Items listed in a dataset:
------------

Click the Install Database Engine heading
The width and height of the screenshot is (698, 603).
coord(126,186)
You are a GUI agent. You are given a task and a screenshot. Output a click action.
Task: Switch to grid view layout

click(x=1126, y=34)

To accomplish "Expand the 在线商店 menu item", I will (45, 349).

------------

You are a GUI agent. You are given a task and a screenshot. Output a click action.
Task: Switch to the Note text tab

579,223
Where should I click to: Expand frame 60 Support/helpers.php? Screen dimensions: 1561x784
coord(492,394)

------------

YOUR OBJECTIVE — Retype the lines, beginning at the line that contains "Click the Install Database Engine heading" and ending after the line that contains "will (45, 349).".

EXERCISE RESULT —
Click the Install Database Engine heading
The width and height of the screenshot is (698, 603).
coord(126,186)
You are a GUI agent. You are given a task and a screenshot. Output a click action.
Task: Switch to grid view layout

click(x=1126, y=34)

To accomplish "Expand the 在线商店 menu item", I will (45, 349).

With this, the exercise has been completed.